How to Split Rent Fairly
The fairest way to split rent is proportionally by room size. Measure each bedroom's square footage, calculate the percentage of total bedroom space, and apply that percentage to the total rent.
Three Methods for Splitting Rent
Equal Split
Total rent ÷ number of roommates. Simple, but only fair when rooms are identical.
By Room Size
Bigger room = higher share. Factor in closet space, natural light, and private bathrooms.
By Income
Each person pays a percentage of their income. Requires trust and transparency.
What to Include Beyond Base Rent
Rent is rarely the only shared expense. A complete roommate agreement should address utilities (electricity, gas, water, internet), parking spots, storage units, and any shared subscriptions. Decide upfront whether these are split equally or tied to usage. Documenting this in a shared app prevents disputes when the bill arrives.
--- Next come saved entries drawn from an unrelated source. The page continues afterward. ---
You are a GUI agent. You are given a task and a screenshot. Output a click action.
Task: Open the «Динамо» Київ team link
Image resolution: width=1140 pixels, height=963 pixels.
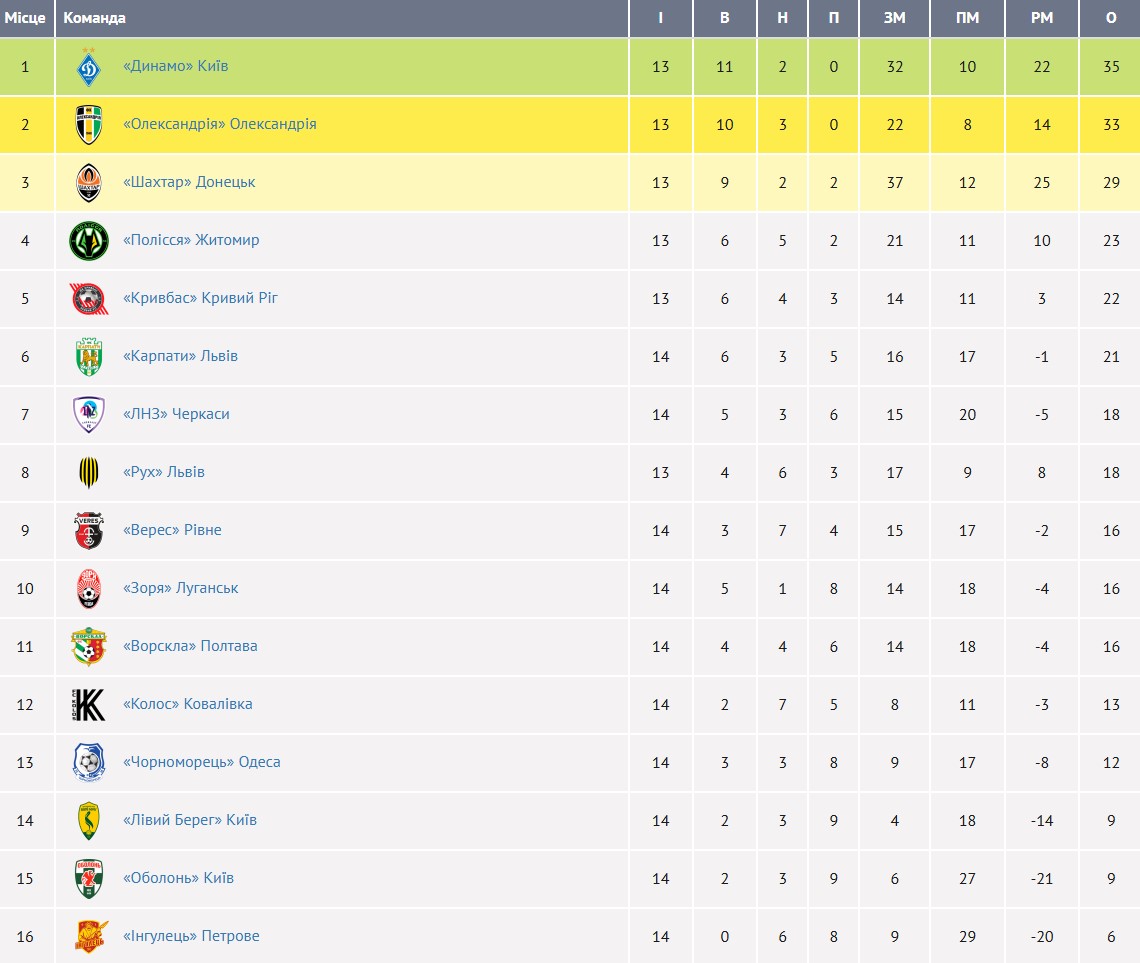pos(175,66)
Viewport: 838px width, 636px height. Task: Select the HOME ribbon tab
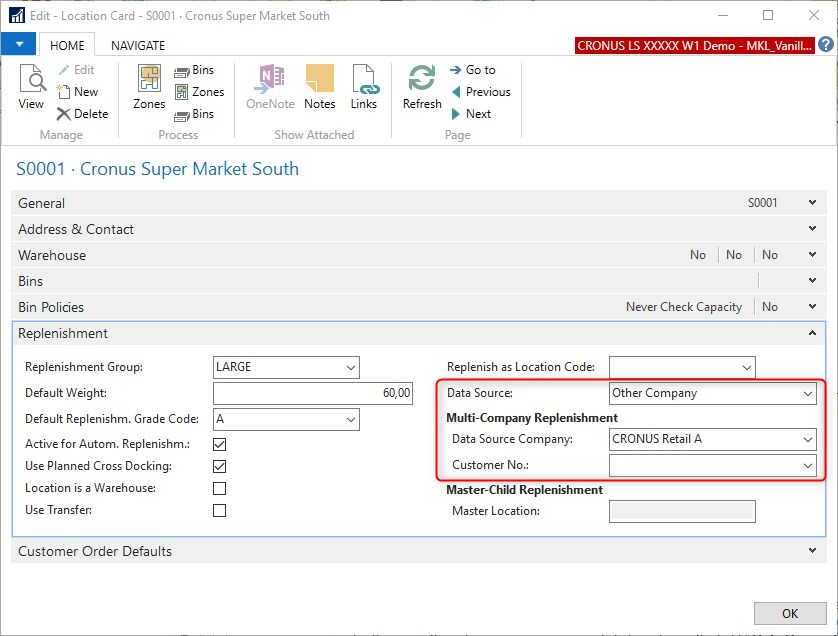tap(67, 45)
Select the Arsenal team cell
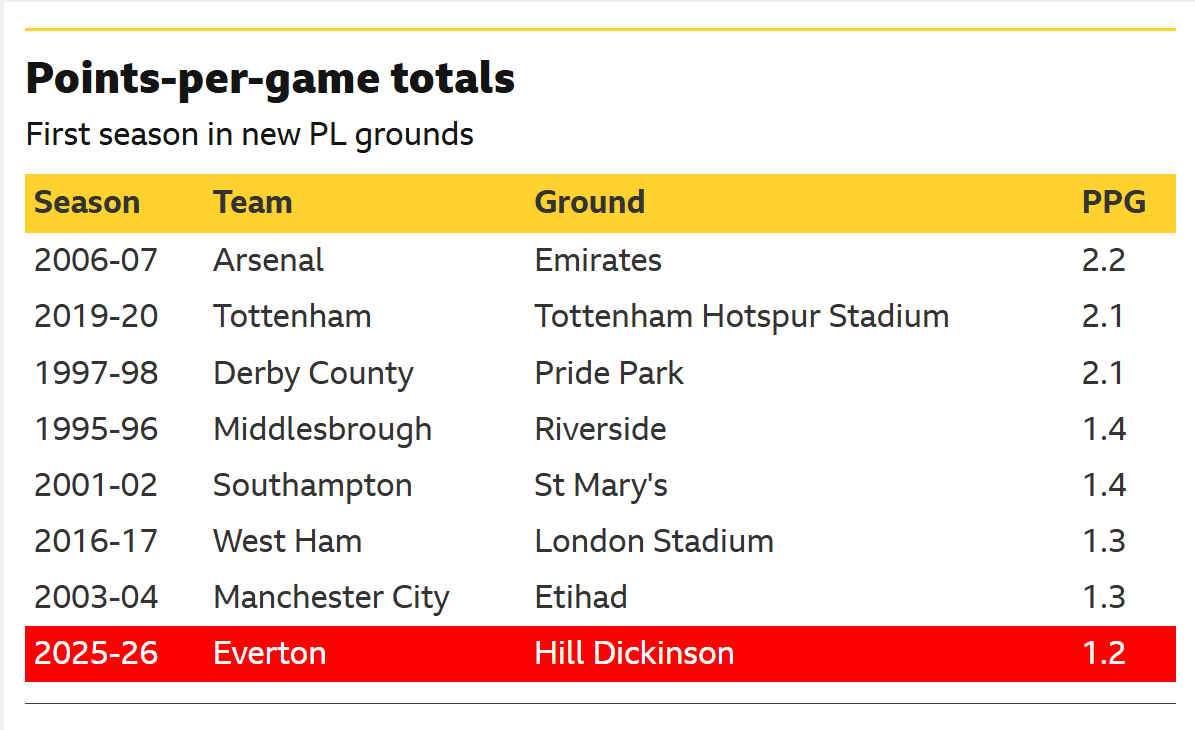This screenshot has width=1195, height=730. [268, 261]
Tips for Avoiding Roommate Conflict
- Set a regular settlement day. Pick the same day each month — the 1st or 15th — so there's never ambiguity about when payment is expected.
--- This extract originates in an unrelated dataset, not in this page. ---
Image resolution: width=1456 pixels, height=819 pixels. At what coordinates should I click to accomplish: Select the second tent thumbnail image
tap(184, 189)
- Track in one place. Mixing Venmo, cash, and mental tabs leads to forgotten payments. Use a single app so everyone has the same record.
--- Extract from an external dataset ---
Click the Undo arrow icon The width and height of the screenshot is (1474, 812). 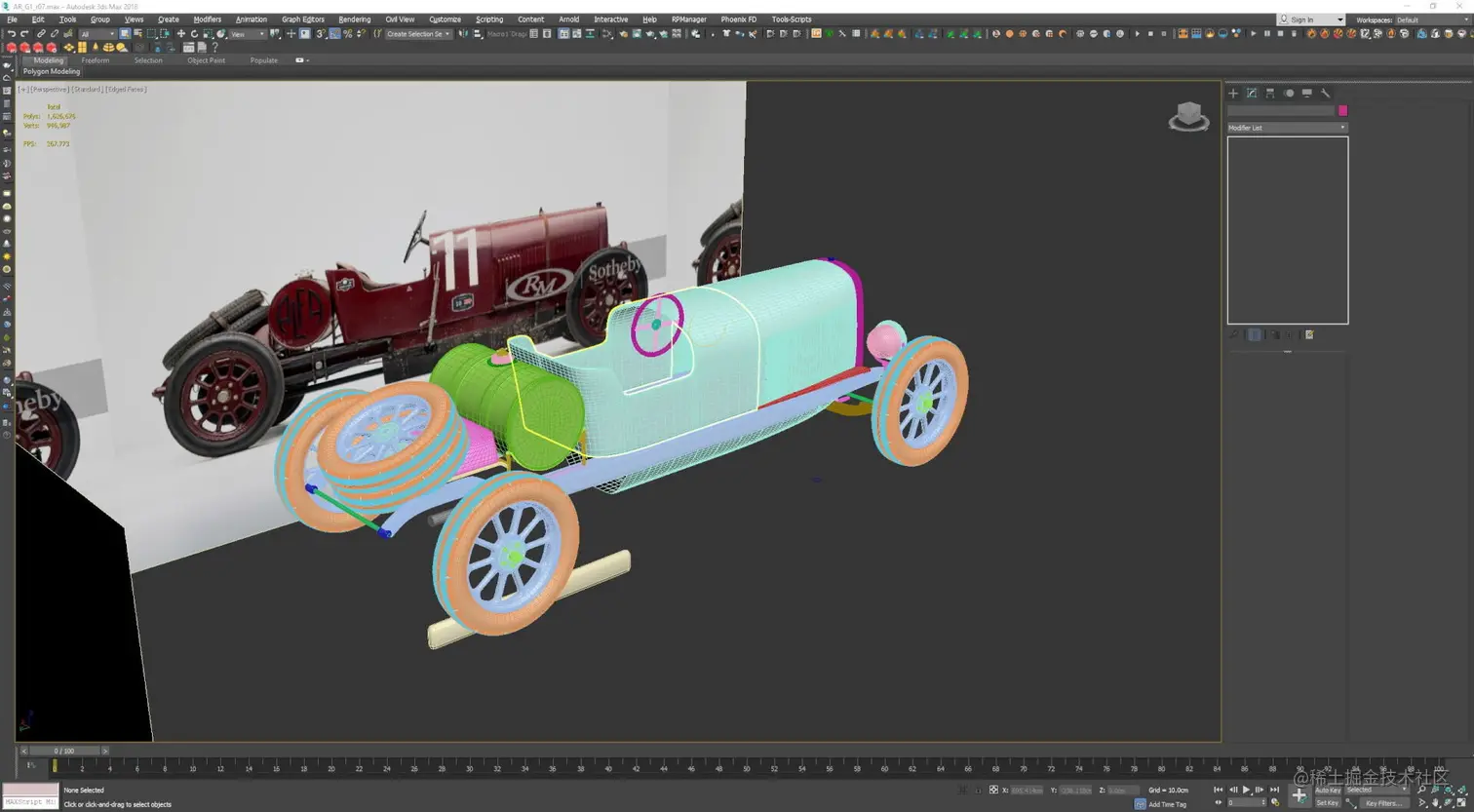11,34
- Revisit the split if circumstances change. If someone gets a private bathroom added to their room or a roommate works from home more, the original split may no longer be fair. Adjust when the situation changes.
- Keep personal expenses separate. Shared groceries belong in the tracker. Your personal snacks don't. Clarity about what counts as shared prevents small resentments from building.